═══ DATA EXCERPTS ═══

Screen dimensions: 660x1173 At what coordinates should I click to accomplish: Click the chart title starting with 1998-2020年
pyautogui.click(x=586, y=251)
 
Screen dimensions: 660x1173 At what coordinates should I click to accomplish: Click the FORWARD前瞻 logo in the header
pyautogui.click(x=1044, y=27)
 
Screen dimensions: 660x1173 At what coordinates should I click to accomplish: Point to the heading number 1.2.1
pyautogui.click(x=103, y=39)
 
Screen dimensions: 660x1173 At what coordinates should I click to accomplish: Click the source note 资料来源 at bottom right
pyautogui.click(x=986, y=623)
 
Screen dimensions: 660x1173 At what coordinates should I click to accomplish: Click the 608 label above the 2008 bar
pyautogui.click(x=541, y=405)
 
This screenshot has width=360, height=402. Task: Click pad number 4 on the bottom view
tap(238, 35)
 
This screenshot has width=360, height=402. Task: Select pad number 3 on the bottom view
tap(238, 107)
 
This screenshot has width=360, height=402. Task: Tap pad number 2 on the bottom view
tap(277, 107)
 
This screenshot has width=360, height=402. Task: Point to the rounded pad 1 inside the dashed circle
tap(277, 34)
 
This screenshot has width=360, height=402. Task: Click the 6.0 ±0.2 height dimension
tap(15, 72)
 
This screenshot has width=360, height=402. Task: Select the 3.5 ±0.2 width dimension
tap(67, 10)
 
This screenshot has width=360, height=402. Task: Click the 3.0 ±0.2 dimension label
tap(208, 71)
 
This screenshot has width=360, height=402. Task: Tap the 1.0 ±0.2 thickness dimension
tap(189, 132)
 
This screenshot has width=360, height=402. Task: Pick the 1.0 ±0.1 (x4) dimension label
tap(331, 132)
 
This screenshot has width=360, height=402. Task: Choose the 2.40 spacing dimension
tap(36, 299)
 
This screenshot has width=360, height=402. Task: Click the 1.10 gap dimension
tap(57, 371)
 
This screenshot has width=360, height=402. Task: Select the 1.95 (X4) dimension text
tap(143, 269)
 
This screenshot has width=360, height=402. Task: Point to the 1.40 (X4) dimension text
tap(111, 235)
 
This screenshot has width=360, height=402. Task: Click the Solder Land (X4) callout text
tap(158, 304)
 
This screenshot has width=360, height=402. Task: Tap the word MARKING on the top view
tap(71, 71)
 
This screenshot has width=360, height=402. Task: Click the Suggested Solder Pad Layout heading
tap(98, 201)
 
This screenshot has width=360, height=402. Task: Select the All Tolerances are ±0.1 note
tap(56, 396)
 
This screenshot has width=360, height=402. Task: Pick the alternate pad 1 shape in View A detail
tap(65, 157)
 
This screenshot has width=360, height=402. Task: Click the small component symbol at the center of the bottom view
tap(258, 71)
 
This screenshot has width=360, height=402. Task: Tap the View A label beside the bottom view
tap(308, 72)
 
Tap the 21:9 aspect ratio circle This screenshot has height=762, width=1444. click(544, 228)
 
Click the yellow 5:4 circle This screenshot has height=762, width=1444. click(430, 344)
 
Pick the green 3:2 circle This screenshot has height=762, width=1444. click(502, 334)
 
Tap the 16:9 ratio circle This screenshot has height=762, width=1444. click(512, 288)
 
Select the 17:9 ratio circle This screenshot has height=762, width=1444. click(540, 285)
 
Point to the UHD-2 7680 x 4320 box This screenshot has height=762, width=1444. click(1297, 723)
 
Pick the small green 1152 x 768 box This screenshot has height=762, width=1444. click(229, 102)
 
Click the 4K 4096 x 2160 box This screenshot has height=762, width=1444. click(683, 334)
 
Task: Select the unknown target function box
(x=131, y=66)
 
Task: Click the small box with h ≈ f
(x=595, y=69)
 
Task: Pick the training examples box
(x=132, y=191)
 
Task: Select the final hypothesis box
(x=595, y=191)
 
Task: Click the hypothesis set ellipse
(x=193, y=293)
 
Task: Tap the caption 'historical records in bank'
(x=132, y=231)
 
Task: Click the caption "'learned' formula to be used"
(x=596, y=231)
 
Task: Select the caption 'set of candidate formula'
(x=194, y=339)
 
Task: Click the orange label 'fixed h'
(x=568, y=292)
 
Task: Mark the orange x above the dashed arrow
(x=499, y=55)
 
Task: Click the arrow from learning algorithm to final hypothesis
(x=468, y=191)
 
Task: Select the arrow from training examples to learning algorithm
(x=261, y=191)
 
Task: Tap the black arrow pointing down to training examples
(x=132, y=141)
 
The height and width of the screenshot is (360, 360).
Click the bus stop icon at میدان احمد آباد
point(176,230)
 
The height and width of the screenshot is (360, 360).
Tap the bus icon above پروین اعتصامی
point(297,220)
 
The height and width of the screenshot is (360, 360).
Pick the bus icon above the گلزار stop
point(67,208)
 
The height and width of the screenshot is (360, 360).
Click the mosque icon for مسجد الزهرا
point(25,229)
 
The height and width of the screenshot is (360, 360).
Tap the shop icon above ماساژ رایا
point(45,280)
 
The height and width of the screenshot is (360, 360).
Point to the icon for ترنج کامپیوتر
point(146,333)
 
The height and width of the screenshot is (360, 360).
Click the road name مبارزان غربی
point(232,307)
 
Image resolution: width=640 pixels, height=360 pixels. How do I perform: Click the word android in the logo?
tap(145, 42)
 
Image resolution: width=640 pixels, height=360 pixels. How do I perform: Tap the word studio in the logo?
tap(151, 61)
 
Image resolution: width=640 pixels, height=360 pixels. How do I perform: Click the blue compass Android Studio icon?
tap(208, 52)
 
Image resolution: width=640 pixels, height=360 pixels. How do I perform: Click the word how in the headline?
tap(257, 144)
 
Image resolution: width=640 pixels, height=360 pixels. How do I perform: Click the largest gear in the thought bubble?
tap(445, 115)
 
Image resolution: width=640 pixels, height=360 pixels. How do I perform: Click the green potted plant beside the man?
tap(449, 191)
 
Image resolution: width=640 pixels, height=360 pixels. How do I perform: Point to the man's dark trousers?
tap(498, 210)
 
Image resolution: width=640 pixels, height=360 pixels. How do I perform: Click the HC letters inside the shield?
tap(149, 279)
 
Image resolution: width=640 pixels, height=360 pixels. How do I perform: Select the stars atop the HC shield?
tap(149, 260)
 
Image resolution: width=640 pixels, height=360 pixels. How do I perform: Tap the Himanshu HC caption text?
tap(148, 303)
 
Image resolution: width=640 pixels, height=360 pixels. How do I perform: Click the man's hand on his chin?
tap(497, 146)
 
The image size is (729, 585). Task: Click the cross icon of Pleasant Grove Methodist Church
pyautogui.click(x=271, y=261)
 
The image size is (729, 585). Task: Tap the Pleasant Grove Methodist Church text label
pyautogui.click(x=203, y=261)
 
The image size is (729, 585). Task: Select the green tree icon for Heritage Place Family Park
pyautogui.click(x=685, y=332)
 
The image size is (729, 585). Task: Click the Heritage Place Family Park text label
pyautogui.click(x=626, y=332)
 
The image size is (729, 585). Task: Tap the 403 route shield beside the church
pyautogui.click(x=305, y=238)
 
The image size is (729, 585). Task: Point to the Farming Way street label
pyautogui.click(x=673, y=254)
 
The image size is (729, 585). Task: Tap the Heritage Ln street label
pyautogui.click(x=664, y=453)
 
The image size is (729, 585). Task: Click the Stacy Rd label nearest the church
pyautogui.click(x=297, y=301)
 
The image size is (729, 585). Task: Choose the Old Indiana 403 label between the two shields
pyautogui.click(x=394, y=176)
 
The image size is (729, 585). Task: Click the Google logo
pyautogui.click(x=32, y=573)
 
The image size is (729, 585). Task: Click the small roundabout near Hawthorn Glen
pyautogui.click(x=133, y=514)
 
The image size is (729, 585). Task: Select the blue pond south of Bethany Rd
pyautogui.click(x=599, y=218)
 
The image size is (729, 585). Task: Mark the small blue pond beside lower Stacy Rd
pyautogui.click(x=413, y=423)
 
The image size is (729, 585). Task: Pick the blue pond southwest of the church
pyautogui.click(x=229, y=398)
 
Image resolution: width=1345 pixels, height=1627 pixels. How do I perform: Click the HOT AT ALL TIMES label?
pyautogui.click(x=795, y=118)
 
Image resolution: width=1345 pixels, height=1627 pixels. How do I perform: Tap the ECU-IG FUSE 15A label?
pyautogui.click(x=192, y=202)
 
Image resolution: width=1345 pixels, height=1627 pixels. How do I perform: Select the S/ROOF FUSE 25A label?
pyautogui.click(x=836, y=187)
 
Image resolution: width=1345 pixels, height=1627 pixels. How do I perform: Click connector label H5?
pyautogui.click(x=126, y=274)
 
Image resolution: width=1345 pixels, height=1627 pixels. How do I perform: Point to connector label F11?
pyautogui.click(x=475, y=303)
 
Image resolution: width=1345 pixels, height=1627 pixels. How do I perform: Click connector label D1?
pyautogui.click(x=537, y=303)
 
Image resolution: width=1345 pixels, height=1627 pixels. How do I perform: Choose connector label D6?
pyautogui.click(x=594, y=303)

═══

Starting at the line containing "The image size is (729, 585). Task: Tap the Heritage" and ending at the line containing "pyautogui.click(x=394, y=176)", change "label" to "tag" in the listing, leaving everything else untouched. Return only those lines.

The image size is (729, 585). Task: Tap the Heritage Ln street tag
pyautogui.click(x=664, y=453)
 
The image size is (729, 585). Task: Click the Stacy Rd tag nearest the church
pyautogui.click(x=297, y=301)
 
The image size is (729, 585). Task: Choose the Old Indiana 403 tag between the two shields
pyautogui.click(x=394, y=176)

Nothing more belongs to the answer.